Lisbon Treaty protest: Klaus must sign

14. 10. 2009 17:15
A group of Lisbon Treaty supporters stage a protest at Prague Castle
Otakar Van Gemund on the right
Otakar Van Gemund on the right | Foto: Michal Štůsek

Prague - „Bad luck, he has no mandate" was a slogan of Otakar van Gemund who came to express his concerns over the Czech President obstructing the Lisbon Treaty ratification to the Prague Castle on Tuesday.

Van Gemund, of Czech-Dutch origin, has been living in the country since 1989 and together with other Lisbon Treaty supporters decided to stage a protest against what they call the "president's unconstitutional behavior".

"According to the constitution that he is hollowing out in full view of the electorate, Klaus has no mandate to change laws and international agreements already passed by Parliament," says Van Gemund to explain why they staged the protest under the slogan "He has no mandate". 

But it did not take long for the police to intervene with the crowd who planned to stop the president from entering his office. The protesters were then taken to the Prague Castle police station. They were released 45 minutes later without charges.

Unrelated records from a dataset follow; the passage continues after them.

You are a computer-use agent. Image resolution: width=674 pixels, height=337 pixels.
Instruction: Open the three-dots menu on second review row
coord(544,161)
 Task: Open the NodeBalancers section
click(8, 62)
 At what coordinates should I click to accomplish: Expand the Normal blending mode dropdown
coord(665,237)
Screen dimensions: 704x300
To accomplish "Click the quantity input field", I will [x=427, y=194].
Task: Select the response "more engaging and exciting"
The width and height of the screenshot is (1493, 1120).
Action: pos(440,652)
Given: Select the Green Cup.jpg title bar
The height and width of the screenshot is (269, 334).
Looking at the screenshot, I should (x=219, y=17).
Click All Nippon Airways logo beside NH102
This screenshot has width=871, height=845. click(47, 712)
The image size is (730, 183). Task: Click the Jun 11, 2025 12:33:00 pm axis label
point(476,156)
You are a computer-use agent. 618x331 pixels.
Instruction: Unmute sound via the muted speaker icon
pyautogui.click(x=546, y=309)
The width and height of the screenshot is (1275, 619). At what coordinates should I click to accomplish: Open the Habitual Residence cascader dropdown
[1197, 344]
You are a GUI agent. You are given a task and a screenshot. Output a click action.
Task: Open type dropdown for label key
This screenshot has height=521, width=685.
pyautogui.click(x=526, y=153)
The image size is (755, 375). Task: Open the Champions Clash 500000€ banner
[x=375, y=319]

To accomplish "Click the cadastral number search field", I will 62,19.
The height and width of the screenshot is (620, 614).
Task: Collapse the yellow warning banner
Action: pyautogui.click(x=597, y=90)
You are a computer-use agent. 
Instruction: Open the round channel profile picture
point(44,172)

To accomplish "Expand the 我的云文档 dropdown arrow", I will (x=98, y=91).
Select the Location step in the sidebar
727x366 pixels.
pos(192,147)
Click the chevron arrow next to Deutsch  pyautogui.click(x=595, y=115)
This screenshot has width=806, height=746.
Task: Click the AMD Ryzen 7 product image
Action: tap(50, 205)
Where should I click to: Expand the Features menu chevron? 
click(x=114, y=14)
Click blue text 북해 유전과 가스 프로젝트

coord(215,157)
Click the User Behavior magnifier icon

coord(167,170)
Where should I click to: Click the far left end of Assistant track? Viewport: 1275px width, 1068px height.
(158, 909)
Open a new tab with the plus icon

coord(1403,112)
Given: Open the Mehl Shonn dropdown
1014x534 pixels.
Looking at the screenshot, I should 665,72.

The Tuesday protesters are not the only ones who deem Klaus's behavior unconstitutional. A number of Czech lawmakers as well as lawyers believe that Klaus's demand that an exception be made to the Charter of Fundamental Rights is both unwarranted and meaningless.

"Klaus obviously exceeds his competences," Jiří Přibáň who specialises in European law at Cardiff University told Czech public service radio on Wednesday.

"The Czech Republic is first of all a parliamentary republic and the president should follow the decisions made by the parliament."

Now all smiles but if he doesn't sign? Jose Manuel Barroso and Jan Fischer after meeting in Brussels
Now all smiles but if he doesn't sign? Jose Manuel Barroso and Jan Fischer after meeting in Brussels | Foto: Reuters

Barroso raises pressure

Meanwhile, Brussels has stepped up pressure on the Czech Republic. European Commission President Jose Manuel Barroso said he hoped "no artificial obstacles" are being raised this time.

"We expect the Czech Republic to honour the commitment it has taken," Barroso said after meeting Czech prime minister Jan Fischer in Brussels.

"It is not in the interest of anyone, least of all in the interest of the Czech Republic, to delay matters further".

The Czech Constitutional Court is expected to hold a session over the complaint filed by a group of euroskeptic senators on October 27.